Fiorentina-Juve story: “e allora, l’82?”

di Giulio Gori |

«Juventini ladri! Nell’82 ci avete rubato lo scudetto». «Ah, a voi un rigore inventato, a noi un gol valido annullato…». Da juventino di Firenze, con questi ritornelli ci sono cresciuto. Ho dovuto imparare a sopportarli, a rispondere al massimo che comunque non avevamo rubato nulla, che gli errori fanno parte del gioco. Nell’82 avevo cinque anni, di certo non ricordavo le azioni di quell’ultima giornata di Serie A. Per cui nella mente di un bambino prima, di un ragazzino poi, quel doppio errore era ormai scontato. Ma pesava come un macigno, perché ogni discussione calcistica finiva puntualmente con un «e allora l’82?».

Poi arrivano l’internet, i motori di ricerca, i video, Youtube e tutto il resto. E un giorno mi viene la curiosità. Le immagini tornano a quel 16 maggio 1982, siamo allo stadio comunale di Catanzaro. Al 75’, dopo un lungo assalto bianconero, Pierino Fanna interviene dopo un palo di Rossi e tira a colpo sicuro verso la porta dai cinque metri e mezzo del limite dell’area piccola. Zaninelli, il portiere dei calabresi, è fuori causa. Così è Celestini a parare il tiro sulla linea di porta con la mano sinistra. Rigore cristallino, poi trasformato da Brady. La Juventus vince 1-0.

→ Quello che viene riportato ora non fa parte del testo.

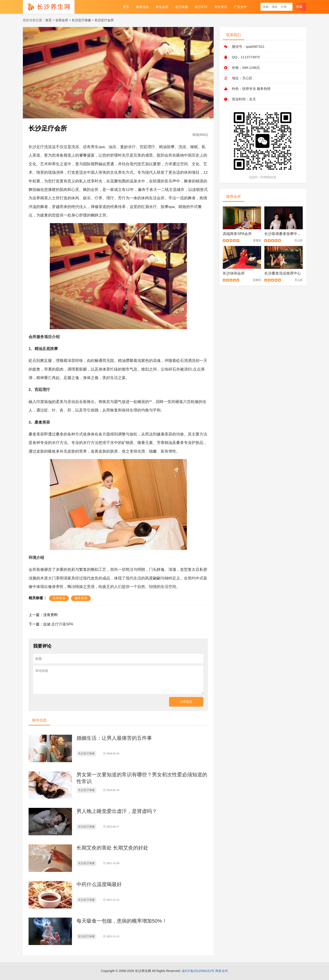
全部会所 (62, 20)
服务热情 (264, 89)
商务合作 (221, 971)
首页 (48, 20)
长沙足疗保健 (81, 20)
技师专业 (249, 89)
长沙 (32, 147)
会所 (168, 155)
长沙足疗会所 (104, 20)
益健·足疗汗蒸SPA (58, 624)
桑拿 (38, 422)
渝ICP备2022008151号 (198, 971)
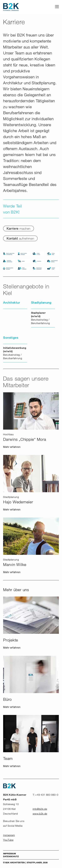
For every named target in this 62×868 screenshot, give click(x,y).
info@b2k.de (40, 809)
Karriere (19, 228)
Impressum (9, 854)
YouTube (8, 840)
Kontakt (20, 238)
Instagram (9, 835)
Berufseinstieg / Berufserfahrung (40, 318)
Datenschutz (11, 856)
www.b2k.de (40, 813)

Chissà, magari i viola hanno preso un abbaglio – mi dico – ma su Cagliari-Fiorentina avranno sicuramente visto giusto, non è possibile altrimenti. Stavolta le immagini vanno sul Sant’Elia, per Cagliari-Fiorentina. Siamo al 59’, Antognoni crossa dalla destra sugli sviluppi di un calcio d’angolo, il portiere dei sardi, Roberto Corti, esce col pugno alzato per respingere il pallone, ma non lo prende. La palla sfila, sbatte letteralmente sui piedi di un inconsapevole Graziani e entra in porta. I viola esultano, ma l’arbitro annulla. Anzi, secondo testimoni dell’epoca fischia persino prima che la palla entri in porta. Perché? Perché Daniel Bertoni, in piena area piccola, si avventa su Corti e lo carica con una gomitata, nel momento esatto in cui il portiere sta saltando. Fallo limpidissimo.

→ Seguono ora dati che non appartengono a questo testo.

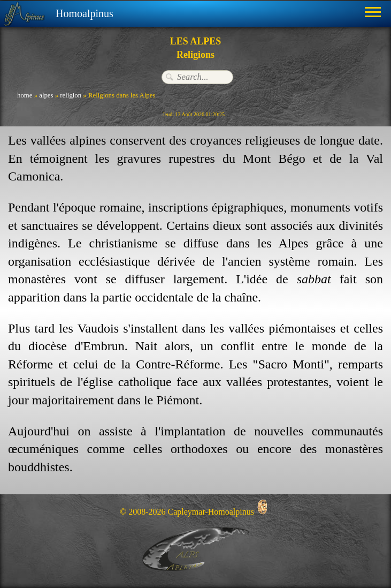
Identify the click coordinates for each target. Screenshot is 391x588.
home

Anni passati a dover sopportare la maggioranza bulgara dei compagni di classe viola che ti ripetono «ah, i’ mi’ babbo m’ha detto che nell’82 ci avete rubato lo scudetto», per poi scoprire di essere di fronte a uno dei più grandi revisionismi calcistici della storia. Perché in quelle due azioni non c’è niente di dubbio. Niente. Ma la narrativa percorre strade tutte sue. E comincia proprio quel 16 maggio, quando Daniel Bertoni dopo la partita inizia subito a far polemica: «Quando è uscito, portiero ha ciucato con su compagno». Il «compagno» sarebbe il cagliaritano Lamagni, che non «ciuca» affatto con Corti. Anzi, subisce il fallo dello stesso Bertoni che gli appoggia entrambe le mani sulla schiena. Ma la frase di Bertoni basta e avanza a riscrivere la partita e a convincere il popolo viola (e non dev’essere stato particolarmente difficile) del furto bianconero.

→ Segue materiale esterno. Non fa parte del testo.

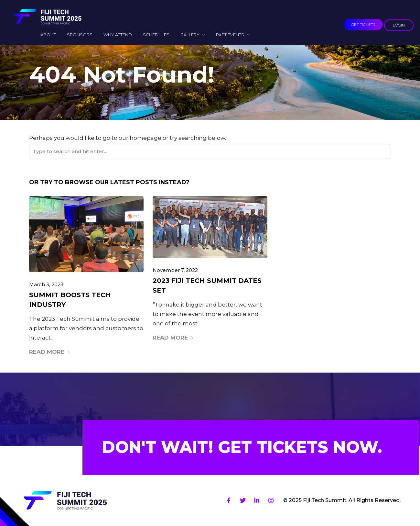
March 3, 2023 (46, 284)
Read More (50, 352)
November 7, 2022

37 anni dopo i tifosi viola insistono a parlare dello scudetto rubato dell’82. «Firenze non dimentica», mi strillano ancora a brutto muso. E se azzardi un «ma guarda che Bertoni…», ti troncano il discorso con un perentorio «ma vorresti addirittura negare quel che è successo nell’82?», quasi fossi tu il revisionista, e con quel tono severo e offeso come se tu stessi negando la Shoah. Ma sono solo i tifosi viola a coltivare quella bufala? No, perché persino un autorevole quotidiano nazionale oggi racconta che «i bianconeri vinsero grazie a un rigore di Brady per un fallo considerato dubbio, mentre i viola pareggiarono 0-0 con un gol regolare annullato a Graziani».

E solo perché è la settimana di Fiorentina-Juventus, altrimenti avremmo letto un bel servizio sulla Terra piatta.